◆ What is expected: Retype the data below exactly; skip every image.

Items from a data source:

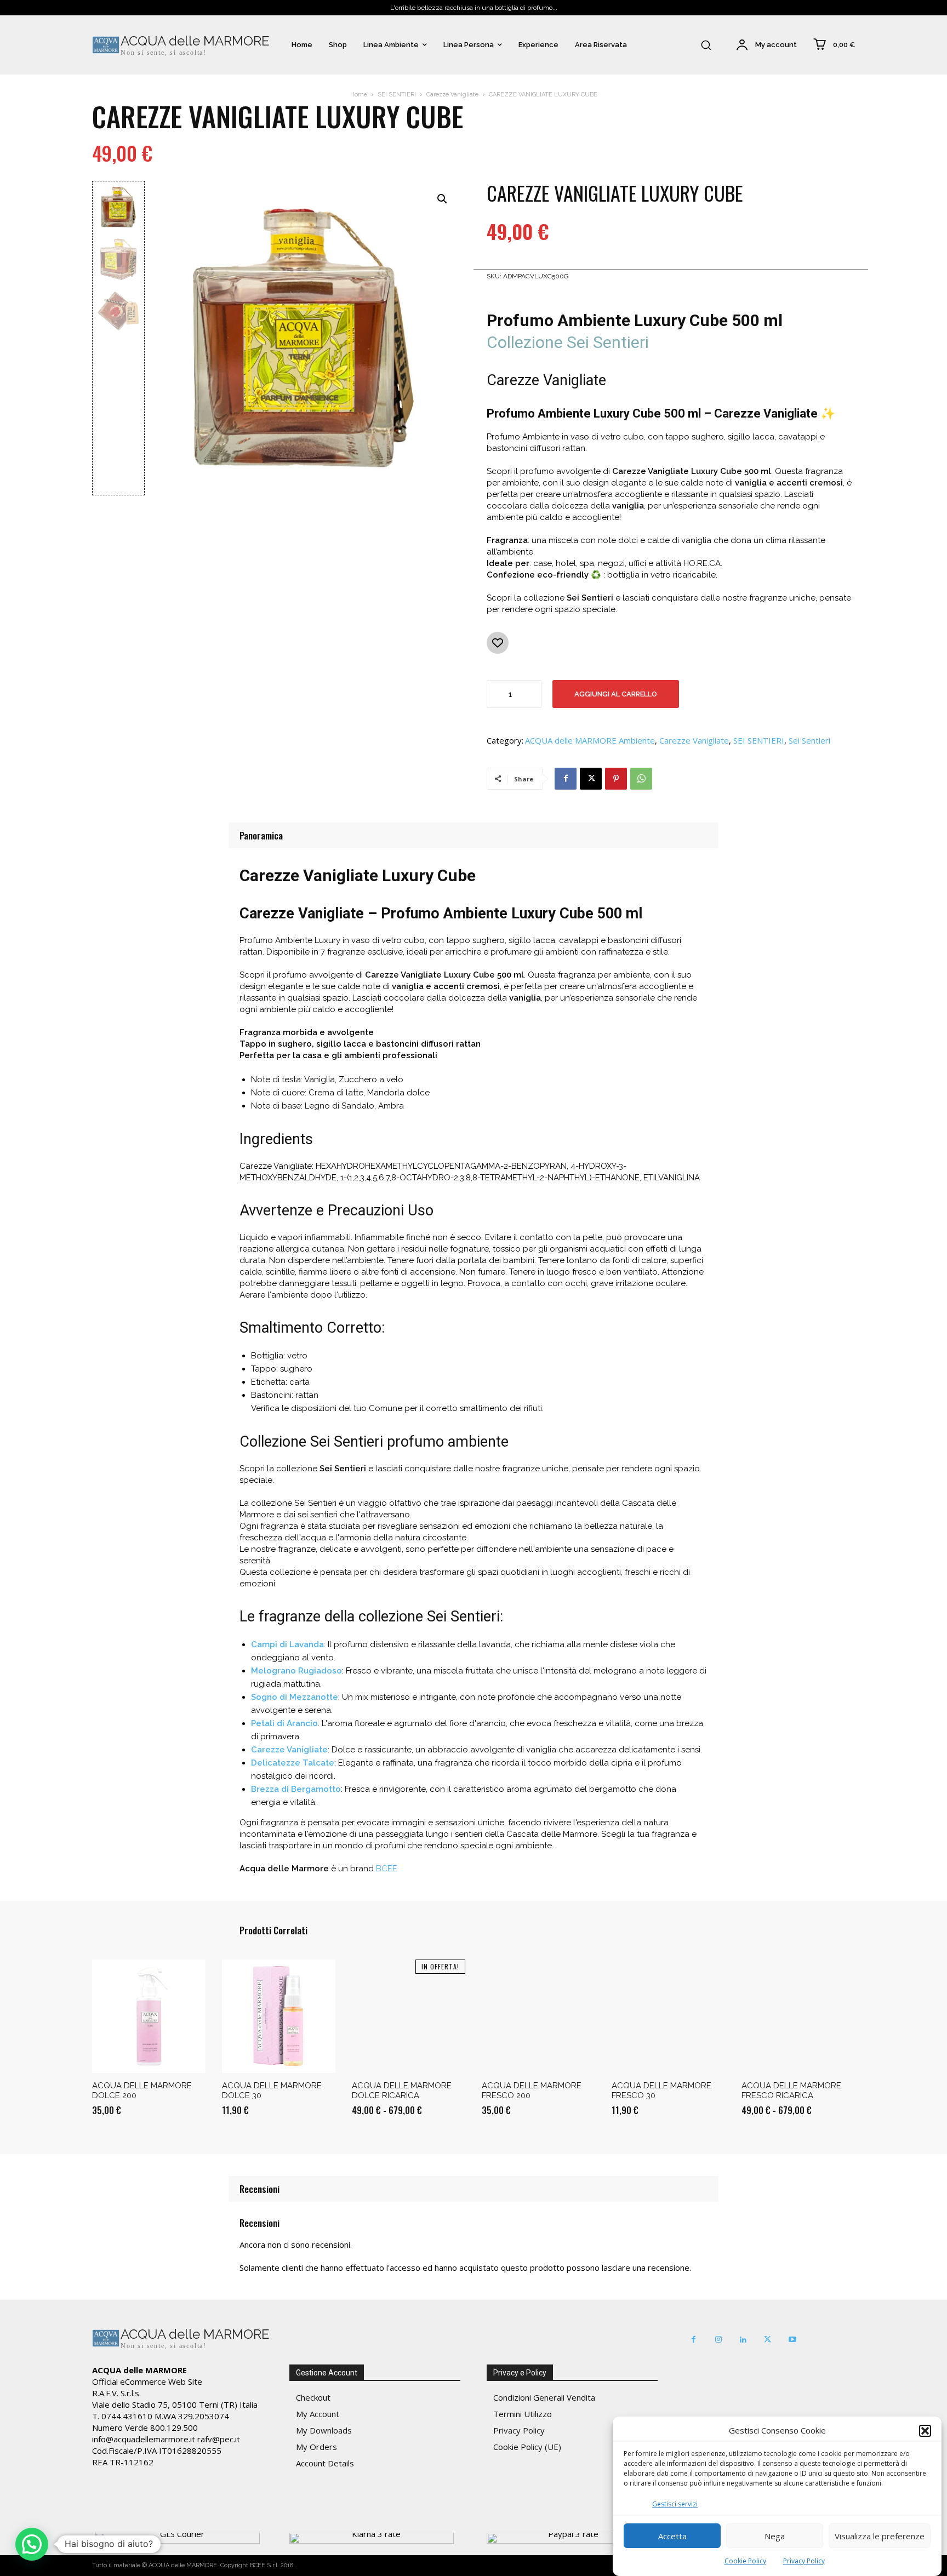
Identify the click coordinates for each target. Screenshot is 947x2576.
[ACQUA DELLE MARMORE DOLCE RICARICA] (408, 2016)
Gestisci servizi (675, 2504)
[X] (591, 779)
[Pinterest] (616, 779)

◆ Result of the exercise:
Identify the click coordinates for each target. Screenshot is 947x2576.
[ACQUA DELLE MARMORE DOLCE RICARICA] (408, 2016)
Gestisci servizi (675, 2504)
[X] (591, 779)
[Pinterest] (616, 779)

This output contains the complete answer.